> ABOUT THIS TASK
For the material below, return exactly the lines starting at the line containing "Instruction: Open the Hoop" and ending at the line containing "The image size is (599, 623).", both ends included, and no others.
----------
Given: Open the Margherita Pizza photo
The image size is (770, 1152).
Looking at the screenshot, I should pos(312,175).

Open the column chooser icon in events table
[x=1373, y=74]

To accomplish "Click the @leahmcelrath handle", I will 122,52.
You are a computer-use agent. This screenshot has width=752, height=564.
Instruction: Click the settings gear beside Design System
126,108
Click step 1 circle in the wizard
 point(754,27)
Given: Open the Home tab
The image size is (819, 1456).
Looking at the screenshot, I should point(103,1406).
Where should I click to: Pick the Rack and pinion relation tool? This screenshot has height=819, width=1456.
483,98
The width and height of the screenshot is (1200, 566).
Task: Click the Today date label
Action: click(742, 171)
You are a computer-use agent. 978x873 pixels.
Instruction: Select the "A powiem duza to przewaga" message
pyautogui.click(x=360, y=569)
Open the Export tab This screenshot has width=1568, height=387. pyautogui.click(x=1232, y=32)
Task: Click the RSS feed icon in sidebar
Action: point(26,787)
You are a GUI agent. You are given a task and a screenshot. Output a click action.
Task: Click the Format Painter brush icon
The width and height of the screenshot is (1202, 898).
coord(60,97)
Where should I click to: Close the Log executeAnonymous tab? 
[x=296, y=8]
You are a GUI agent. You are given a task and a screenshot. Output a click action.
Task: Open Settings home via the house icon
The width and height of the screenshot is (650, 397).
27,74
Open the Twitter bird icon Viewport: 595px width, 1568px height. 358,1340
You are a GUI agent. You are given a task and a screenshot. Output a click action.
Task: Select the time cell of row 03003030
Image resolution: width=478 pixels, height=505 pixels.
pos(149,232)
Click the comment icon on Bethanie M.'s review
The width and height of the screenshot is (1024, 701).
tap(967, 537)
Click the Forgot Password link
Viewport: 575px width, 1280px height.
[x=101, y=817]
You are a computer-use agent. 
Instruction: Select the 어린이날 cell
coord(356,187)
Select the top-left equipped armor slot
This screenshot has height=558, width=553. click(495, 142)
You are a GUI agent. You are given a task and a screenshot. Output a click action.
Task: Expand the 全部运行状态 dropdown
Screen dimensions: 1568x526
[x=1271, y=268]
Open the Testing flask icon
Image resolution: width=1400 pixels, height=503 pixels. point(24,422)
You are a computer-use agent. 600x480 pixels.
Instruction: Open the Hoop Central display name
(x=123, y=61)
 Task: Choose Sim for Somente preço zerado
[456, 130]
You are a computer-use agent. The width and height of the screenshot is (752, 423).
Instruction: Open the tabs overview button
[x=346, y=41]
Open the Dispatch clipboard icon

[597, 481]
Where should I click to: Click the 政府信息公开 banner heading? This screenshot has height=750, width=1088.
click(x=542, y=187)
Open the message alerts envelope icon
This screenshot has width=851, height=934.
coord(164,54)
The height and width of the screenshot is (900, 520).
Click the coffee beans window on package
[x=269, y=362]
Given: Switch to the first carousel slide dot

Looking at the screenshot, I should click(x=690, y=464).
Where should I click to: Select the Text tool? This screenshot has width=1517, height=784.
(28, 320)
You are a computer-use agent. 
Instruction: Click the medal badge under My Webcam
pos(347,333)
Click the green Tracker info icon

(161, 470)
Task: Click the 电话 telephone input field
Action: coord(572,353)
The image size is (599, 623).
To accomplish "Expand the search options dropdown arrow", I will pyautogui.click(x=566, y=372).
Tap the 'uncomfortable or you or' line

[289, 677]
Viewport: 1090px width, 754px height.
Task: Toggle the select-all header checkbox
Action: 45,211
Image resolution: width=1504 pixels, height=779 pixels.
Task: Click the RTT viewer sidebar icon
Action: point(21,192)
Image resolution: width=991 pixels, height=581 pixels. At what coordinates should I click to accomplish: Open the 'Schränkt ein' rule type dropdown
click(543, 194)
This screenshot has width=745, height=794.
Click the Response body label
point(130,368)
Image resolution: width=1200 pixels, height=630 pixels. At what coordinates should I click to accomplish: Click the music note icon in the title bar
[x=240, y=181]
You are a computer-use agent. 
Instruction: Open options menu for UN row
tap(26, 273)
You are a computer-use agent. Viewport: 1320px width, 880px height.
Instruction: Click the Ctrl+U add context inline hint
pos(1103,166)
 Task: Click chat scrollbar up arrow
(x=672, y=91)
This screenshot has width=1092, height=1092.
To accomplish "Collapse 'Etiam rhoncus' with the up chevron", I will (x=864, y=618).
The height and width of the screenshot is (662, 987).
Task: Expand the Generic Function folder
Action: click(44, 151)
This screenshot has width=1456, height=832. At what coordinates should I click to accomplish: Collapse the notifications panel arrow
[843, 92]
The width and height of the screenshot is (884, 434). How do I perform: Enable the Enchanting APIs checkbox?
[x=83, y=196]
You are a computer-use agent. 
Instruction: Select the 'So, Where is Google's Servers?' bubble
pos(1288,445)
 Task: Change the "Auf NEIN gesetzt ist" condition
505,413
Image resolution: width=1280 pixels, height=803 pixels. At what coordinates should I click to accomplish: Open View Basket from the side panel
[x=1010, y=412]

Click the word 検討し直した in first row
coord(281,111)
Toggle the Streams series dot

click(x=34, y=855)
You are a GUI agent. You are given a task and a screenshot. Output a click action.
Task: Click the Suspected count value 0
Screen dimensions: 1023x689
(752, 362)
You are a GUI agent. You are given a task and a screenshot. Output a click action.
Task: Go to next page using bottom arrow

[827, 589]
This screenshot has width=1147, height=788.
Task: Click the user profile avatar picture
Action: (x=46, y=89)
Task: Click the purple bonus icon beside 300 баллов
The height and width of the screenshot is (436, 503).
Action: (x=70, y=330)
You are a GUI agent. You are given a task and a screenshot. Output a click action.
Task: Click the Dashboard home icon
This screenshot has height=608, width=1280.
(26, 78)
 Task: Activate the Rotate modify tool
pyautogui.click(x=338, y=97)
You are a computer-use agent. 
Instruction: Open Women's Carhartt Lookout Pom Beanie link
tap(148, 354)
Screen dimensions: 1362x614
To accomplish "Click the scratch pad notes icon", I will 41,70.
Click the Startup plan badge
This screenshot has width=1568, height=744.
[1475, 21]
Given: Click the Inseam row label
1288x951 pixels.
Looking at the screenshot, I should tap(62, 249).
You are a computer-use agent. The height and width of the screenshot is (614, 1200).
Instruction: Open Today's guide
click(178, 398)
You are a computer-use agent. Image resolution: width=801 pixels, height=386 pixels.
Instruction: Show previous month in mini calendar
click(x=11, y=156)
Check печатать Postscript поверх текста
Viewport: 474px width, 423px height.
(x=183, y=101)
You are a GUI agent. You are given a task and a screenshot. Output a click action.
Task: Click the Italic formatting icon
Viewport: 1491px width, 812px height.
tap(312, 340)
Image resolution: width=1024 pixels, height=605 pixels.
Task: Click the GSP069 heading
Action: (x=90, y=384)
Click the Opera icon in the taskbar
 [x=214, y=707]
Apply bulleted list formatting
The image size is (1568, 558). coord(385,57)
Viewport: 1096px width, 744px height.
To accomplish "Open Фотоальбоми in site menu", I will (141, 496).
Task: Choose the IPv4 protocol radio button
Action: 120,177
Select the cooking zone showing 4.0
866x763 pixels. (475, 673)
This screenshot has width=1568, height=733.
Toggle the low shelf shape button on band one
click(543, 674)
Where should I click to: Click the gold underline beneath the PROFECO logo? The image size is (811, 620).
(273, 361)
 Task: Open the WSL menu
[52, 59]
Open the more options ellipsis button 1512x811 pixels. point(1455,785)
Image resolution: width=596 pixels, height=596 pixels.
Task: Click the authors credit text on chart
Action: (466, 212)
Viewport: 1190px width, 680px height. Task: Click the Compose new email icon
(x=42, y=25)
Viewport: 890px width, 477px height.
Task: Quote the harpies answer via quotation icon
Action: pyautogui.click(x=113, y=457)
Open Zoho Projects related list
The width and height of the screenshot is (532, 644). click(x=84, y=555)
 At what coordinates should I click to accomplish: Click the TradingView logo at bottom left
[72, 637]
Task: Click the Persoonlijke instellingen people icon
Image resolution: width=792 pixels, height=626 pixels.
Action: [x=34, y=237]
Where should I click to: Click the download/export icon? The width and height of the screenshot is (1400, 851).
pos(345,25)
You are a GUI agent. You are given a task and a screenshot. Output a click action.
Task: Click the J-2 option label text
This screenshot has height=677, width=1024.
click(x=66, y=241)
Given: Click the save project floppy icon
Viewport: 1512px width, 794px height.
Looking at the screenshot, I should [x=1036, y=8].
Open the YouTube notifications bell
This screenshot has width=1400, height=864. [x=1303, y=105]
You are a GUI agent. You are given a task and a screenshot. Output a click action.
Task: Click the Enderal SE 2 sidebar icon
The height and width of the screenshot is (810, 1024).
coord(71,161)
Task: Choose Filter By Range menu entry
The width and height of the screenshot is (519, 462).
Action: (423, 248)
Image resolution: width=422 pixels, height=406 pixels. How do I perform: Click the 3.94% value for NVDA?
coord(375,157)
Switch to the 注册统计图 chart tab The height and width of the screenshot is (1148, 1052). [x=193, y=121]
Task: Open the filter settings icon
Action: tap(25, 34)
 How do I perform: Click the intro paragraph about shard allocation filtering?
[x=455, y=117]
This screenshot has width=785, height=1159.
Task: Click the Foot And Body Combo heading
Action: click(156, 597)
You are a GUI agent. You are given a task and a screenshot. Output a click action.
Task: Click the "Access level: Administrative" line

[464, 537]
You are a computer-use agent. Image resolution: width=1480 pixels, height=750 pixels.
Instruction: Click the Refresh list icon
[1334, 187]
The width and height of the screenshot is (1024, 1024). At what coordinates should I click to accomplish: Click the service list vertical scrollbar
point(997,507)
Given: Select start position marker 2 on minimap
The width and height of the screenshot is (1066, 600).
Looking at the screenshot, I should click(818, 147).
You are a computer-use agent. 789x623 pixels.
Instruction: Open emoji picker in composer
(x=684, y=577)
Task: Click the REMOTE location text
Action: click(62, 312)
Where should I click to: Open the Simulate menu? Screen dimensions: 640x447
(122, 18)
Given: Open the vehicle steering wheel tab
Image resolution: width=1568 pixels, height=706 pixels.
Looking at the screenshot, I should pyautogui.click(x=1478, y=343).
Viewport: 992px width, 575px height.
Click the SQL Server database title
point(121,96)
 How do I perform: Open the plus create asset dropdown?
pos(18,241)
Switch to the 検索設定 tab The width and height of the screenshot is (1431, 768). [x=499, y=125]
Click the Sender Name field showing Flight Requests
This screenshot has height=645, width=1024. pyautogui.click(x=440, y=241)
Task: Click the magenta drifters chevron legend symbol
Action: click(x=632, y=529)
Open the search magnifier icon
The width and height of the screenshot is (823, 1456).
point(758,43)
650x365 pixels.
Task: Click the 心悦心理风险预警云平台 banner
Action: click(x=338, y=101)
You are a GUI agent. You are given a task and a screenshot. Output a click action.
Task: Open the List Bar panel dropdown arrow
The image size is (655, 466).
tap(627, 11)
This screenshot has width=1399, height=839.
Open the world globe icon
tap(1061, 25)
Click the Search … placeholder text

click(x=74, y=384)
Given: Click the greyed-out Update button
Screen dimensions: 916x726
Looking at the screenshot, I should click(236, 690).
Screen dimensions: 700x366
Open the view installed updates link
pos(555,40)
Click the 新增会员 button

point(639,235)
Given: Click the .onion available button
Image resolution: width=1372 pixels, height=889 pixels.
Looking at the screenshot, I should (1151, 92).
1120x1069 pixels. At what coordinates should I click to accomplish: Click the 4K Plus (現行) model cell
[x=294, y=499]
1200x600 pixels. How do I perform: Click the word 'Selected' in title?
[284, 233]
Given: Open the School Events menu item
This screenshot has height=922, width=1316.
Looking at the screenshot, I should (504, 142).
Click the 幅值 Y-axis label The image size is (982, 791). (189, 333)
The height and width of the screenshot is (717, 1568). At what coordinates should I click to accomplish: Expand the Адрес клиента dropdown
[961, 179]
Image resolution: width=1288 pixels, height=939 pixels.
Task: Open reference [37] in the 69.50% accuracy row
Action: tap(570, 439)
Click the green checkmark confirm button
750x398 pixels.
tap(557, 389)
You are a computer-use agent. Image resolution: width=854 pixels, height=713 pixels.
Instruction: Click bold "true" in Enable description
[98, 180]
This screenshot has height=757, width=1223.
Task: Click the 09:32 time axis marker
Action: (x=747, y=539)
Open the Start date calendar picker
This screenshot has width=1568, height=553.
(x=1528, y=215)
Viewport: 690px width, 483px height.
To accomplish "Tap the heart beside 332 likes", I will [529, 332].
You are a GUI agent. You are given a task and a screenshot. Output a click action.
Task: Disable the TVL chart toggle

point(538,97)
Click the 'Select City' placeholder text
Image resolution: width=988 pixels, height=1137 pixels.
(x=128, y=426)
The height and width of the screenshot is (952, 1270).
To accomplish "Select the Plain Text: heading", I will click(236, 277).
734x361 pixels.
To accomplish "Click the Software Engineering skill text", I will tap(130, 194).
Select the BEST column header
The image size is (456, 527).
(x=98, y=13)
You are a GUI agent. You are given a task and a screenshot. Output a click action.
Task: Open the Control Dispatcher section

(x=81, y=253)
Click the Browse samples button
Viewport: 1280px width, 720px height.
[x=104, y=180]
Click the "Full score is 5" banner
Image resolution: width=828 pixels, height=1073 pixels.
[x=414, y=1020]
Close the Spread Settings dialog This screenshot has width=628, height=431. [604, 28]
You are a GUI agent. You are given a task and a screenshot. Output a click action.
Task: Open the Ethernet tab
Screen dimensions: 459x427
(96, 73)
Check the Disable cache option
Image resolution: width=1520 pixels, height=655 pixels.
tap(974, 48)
----------
> TASK ANSWER
Instruction: Open the Hoop Central display name
(x=123, y=61)
 Task: Choose Sim for Somente preço zerado
[456, 130]
You are a computer-use agent. The width and height of the screenshot is (752, 423).
Instruction: Open the tabs overview button
[x=346, y=41]
Open the Dispatch clipboard icon

[597, 481]
Where should I click to: Click the 政府信息公开 banner heading? This screenshot has height=750, width=1088.
click(x=542, y=187)
Open the message alerts envelope icon
This screenshot has width=851, height=934.
coord(164,54)
The height and width of the screenshot is (900, 520).
Click the coffee beans window on package
[x=269, y=362]
Given: Switch to the first carousel slide dot

Looking at the screenshot, I should click(x=690, y=464).
Where should I click to: Select the Text tool? This screenshot has width=1517, height=784.
(28, 320)
You are a computer-use agent. 
Instruction: Click the medal badge under My Webcam
pos(347,333)
Click the green Tracker info icon

(161, 470)
Task: Click the 电话 telephone input field
Action: coord(572,353)
The image size is (599, 623).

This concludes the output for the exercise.